El maestro dibujó cuatro manzanas en la pizarra. Al principio no eran más que cuatro círculos irregulares con un rabito encima. Pero poco a poco, por efecto de la artística mano del maestro y de las tizas de colores, los círculos se fueron convirtiendo en auténticas manzanas vivas.
Primero adquirieron su verdadera forma y después, volumen, sombra, brillo, perspectiva...

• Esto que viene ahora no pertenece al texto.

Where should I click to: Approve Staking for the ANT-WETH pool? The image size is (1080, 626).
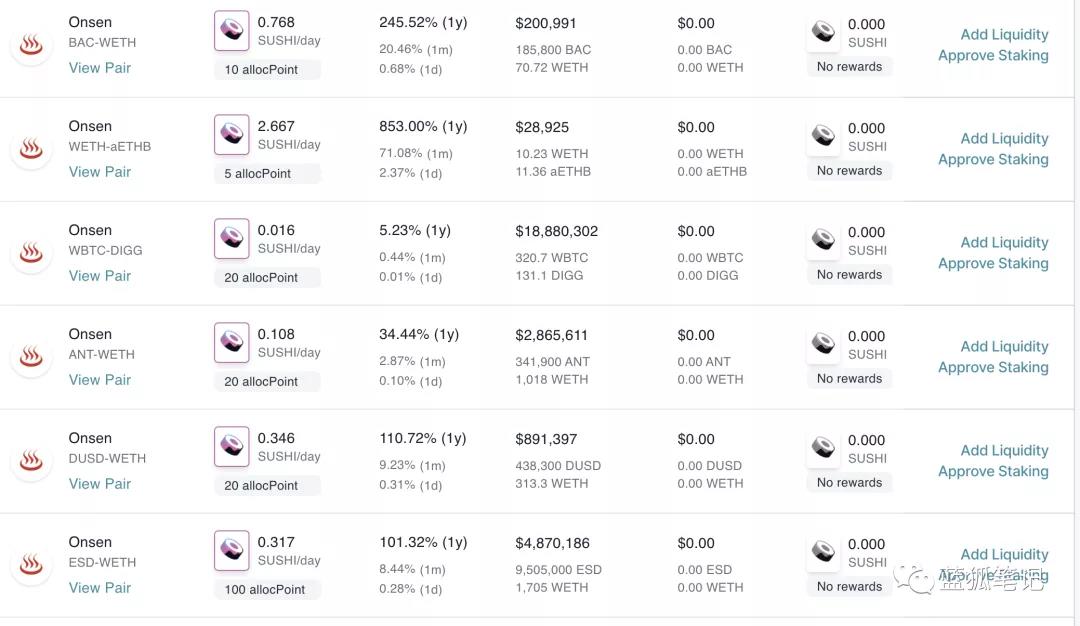pyautogui.click(x=993, y=367)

Los alumnos miraban embelesados la evolución de aquellos trazos, el realismo que el maestro iba consiguiendo con los mágicos pases de su mano, y se preguntaban hasta dónde llegaría ese realismo, viendo que aquellas manzanas seguían haciéndose cada vez más corpóreas.
¿Llegarían a poder cogerlas? ¿Y a comerlas?
El silencio en el aula era completo, salvo por el suave ras-ras de las tizas bailando sobre la pizarra.
Cuando el maestro consideró que las manzanas estaban perfectas y terminadas, dijo con pena:
- Ahora borramos una.
Y al instante, sólo quedaron tres.
-¿Veis?, dijo el maestro. –Cuatro menos una, tres. Eso es restar.
Y con la tristeza de la pasión frustrada, recogió de su mesa el libro de matemáticas, los ejercicios de cálculo, y, por último, el cuaderno de dibujo que siempre llevaba consigo.